Não há certezas do que se está a
afirmar, só suposições, ou então, o que é ainda mais resvaladiço, fantasias que
por serem muito sonhadas, se fazem de verdades inquestionáveis e até teimosas.
Mas, dizem esses sussurros e não são poucos, que as sereias continuam a cantar
belas canções de falsa sedução e a levar consigo os incautos e os indefesos.
O mar Mediterrâneo deixou há muito de
gerar vidas. Foram os seus próprios filhos gerados, alimentados e criados pelas
suas águas já não transparentes nem benfazejas, que as tornaram ácidas,
corrosivas, mortais, que o inquinaram, envenenando e comprometendo um tempo
futuro.
Nos seus fundos, outrora coloridos de
corais e mil e uma espécies marinhas, jaz um cemitério, sem inscrições nem
flores. Nem símbolos de religiões. Um número incontável de homens morre todos
os dias no engano do canto das sereias que os puxam inexoravelmente para a
asfixia e a ausência de amanhã. São poucos os que chegam às suas margens e já nem
aí podem vir a prosperar, porque nas margens do Mediterrâneo já não florescem
oliveiras, os limões mirraram, os pássaros estão a deixar de migrar, as abelhas
andam desistentes, os areais e as praias de seixos, os penhascos que lambem a
linha da água fazendo a marcação de fronteira entre o mar e a terra, são agora mantos de partículas plásticas que imitam as areias douradas de tempos perdidos..
Os que ainda assim chegam com vida à
ilha de Lampedusa, resgatados por homens que põem cera nos ouvidos para se
protegerem dessas ninfas da sensualidade, é como se tivessem chegado mortos. O
seu interior desertificou e esvaziou-se.
Ficaram ausentes de amanhã, esquecidos de ontem. Deixou de haver futuro
certo e Ítaca é uma miragem a que nunca mais se chega, porque já não existe uma
Ítaca, só que os homens não sabem disso.
Lampedusa e outras ilhotas flutuantes
nesse mar delirante no seu leito de finitude, apagaram dos seus faróis, a luz
que orientava os barcos, indicando-lhes a direcção da terra firme.

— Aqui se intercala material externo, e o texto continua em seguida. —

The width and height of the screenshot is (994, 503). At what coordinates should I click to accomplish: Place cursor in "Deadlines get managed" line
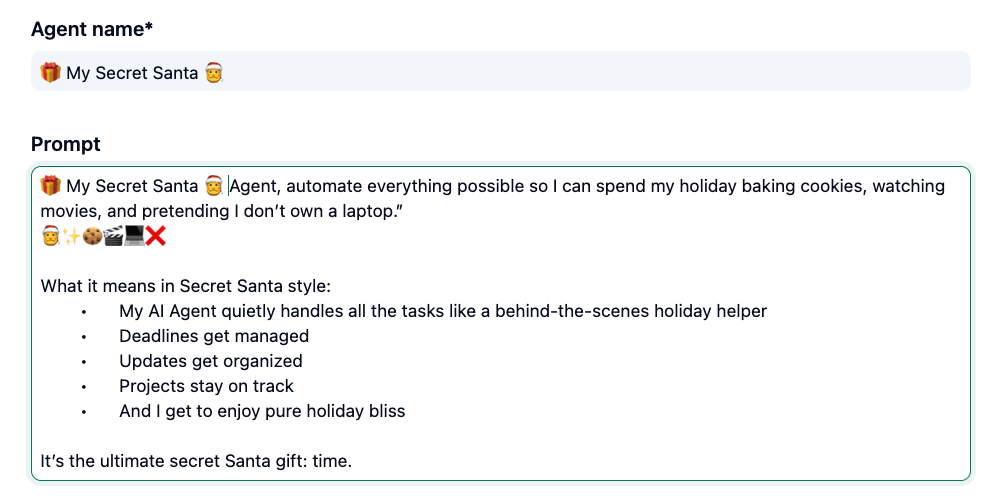click(x=214, y=336)
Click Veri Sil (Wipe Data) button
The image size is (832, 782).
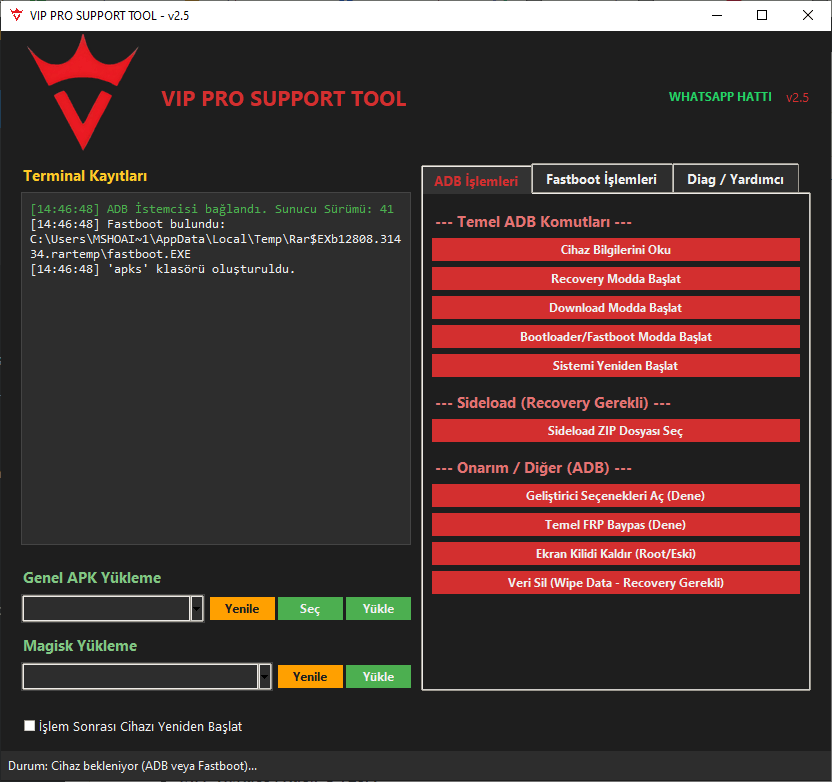(615, 582)
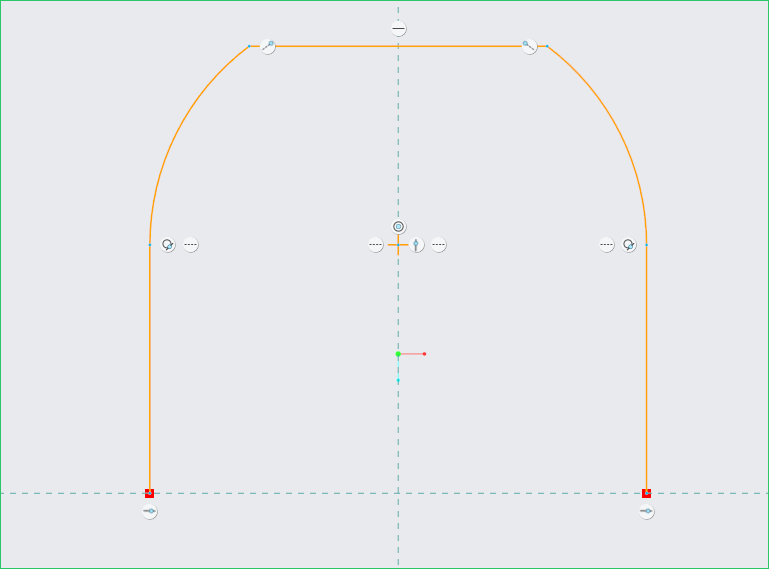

A escuridão
que se abateu, densa como matéria podre, desorienta as pequenas embarcações
dirigidas por homens que nunca foram marinheiros, que não sabem olhar nas
estrelas a direcção dos caminhos.
É no seio deste mar tenebroso e
delirante, que as sereias na falsidade da sua sensualidade, continuam a enganar
os homens tristes que tentam atravessar um mar afinal traiçoeiro, para ganharem
a eternidade, chegar as margens do mundo das riquezas, uma quimera que não
existe, mas que os homens fugidos do deserto desconhecem, encantados que vão
pelo som das melodias doces, que não são mais do que as brisas sibilantes do
vento que passa.
Afinal não é o cântico das sereias
que se ouve, é o som da agonia do Mediterrâneo e o carpir dos que velam a
imensa sombra da morte que se aproxima para cobrir tudo no breu.